On Sun, Mar 14, 2021 at 6:23 PM Felix Stalder <felix@openflows.com> wrote:
On 14.03.21 14:25, Rachel O' Dwyer wrote:
> The article includes a discussion of economic *'signalling' *that was
> prompted by conversations with Ruth Catlow which chimes with Felix's
> questions about what the digital art purchase 'says'.
Doma alerted me to this analysis, and if it's correct, then this is
basically a "pump-and-dump" scheme.
https://amycastor.com/2021/03/14/metakovan-the-mystery-beeple-art-buyer-and-his-nft-defi-scheme
I suspect there is more to it, more layers of scamminess, but so far the
story goes like this:
The buyer, MetaKovan, and the seller, Metapurse, are entities
controlled by the same person, Vignesh Sundaresan.

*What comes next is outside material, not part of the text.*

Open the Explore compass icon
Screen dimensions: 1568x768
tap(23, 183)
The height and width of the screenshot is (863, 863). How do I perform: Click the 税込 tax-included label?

Metapurse is a fund which owns digital art works. It's mission is to
"democratize access and ownership to artwork." Quite a statement to make
in relation to digital art, but the entire story is full of scammy
rhetoric.
You can buy into this fund, called B20, then you own a tiny portion of
its art works. You do this by buying special B.20 tokens. The value of
these tokens reflects some speculative position on the underlying value
of the art works held by the funds or profits to be made from selling
these works.
There are 10 million tokens minted. 56% of these are owned by
Metapurse/MetaKovan who thus controls the entire process in terms of
writing to the blockchain. 2% are owned by Beeple himself (oh!). In
December, Metapurse bought Beeple's art work for 2.2 million. On January
23, Metapurse sold 1.6 million tokens at $0.36 a pop.
After the sale, which greatly inflated the value of the "assets" held by
the fund, the value of the tokens rose to 23.00 and then fell back to
16.00. Given that buyer and seller are controlled by the same person,
the actual costs for the purchase are only the feeds to be paid to
Christie's, some 9 million.
You can do he math yourself, but the profit margins are staggering, if
Sundaresan manages to to get cash out his own tokens while it lasts.
What I find remarkable is the role of Christie's in generating the
narrative. Auction houses seem to have specialized in this lately,
perhaps they always have. But, remember Sotheby's sold a Banksy work
that shredded itself (Oct 2018). Well, almost shredded. The story went
around the world, greatly enhancing the value of the work. It's hard to
phantom that Sotheby's did not examine the art work before hence
realized that there was something hidden in the frame. Or, when
Christie's auctioned off the "Portrait of Edmond de Belamy" in December
2018. The value is really generated by the story, told by a blue-chip
auction house.
The fact that all of this is so scammy doesn't seem to matter, because
it's the money that makes it real, the sheer scale is self-validating,
even if the money itself is barely real to begin with.